Survivors of stroke have complex needs from ongoing disabilities and have increased risk of cardiovascular diseases. The societal costs are therefore substantial. Person-level longitudinal data on the longer-term hospital utilizations of patients with stroke in Australia, and the factors that may influence usage in this setting, are rarely reported.
Objectives and Approach
We used person-level linkages between the Australian Stroke Clinical Registry (AuSCR: 2009-2013) and hospital admission and Emergency Department (ED) data from four states to examine determinants of hospital utilisation following stroke. The index event was the first event recorded in AuSCR. The rate of hospital contacts/person/year was calculated from contacts 30-365 days post-discharge. Disability was determined from responses to EQ-5D-3L data collected at 90-180 days post-stroke. Comorbidities were identified using ICD-10 discharge diagnosis codes (5 year look back including the index event). Negative binomial regression was used adjusting for patient clustering by hospital and pre-stroke contacts and stratified by disability.
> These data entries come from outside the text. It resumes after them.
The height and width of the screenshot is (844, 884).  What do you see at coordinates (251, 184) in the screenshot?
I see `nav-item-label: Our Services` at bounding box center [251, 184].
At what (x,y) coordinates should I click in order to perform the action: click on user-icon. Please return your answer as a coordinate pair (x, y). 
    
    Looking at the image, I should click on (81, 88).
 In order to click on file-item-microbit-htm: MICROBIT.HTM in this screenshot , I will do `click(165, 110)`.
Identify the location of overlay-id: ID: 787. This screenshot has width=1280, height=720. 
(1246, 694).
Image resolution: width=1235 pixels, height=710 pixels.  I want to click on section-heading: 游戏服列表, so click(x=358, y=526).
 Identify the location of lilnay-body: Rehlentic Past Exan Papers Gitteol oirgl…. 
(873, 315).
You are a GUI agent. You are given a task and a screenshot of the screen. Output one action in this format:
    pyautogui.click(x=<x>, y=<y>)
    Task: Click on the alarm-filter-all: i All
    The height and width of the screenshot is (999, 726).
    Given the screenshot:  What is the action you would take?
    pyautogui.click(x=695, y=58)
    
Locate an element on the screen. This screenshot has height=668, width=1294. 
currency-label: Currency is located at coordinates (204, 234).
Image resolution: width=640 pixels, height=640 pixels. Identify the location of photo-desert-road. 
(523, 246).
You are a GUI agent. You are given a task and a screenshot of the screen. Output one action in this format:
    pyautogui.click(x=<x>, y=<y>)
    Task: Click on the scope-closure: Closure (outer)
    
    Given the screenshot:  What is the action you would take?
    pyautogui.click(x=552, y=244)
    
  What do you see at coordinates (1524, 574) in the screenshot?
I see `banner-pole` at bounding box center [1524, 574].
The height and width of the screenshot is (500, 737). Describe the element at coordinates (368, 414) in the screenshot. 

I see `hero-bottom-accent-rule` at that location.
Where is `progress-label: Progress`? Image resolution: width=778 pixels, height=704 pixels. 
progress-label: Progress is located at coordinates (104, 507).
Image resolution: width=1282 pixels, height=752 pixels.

Among 10,082 adults with acute stroke (55% male, median age 74 years, 81% ischaemic, 14% hemorrhagic, 5% undetermined, 44% with disability) from 39 hospitals, 57% had a hospital admission or ED contact in the first 30-365 days post-hospital discharge, with median contacts/person/year post-stroke of 1.09 (Q1, Q3: 0, 3.27) compared to a pre-contact rate of 0 (Q1, Q3: 0, 2.18). The strongest associations with subsequent hospital contacts were prior contacts (IRR:1.10, 95%CI:1.07, 1.13), not able to walk on admission (stroke severity) (IRR:1.19, 95%CI 1.07, 1.31) and having a higher comorbidity index score (IRR:1.18, 95%CI:1.14, 1.22). Within stratified cohorts younger age was associated with increased contacts in those with disability (
In a large linked cohort of patients we have demonstrated the substantial ongoing burden that stroke imposes on hospital systems, particularly regarding survivors with other comorbidities and younger survivors with disability. Knowledge of disability and comorbidity burden may assist with targeting community and hospital interventions to reduce post-stroke hospital usage.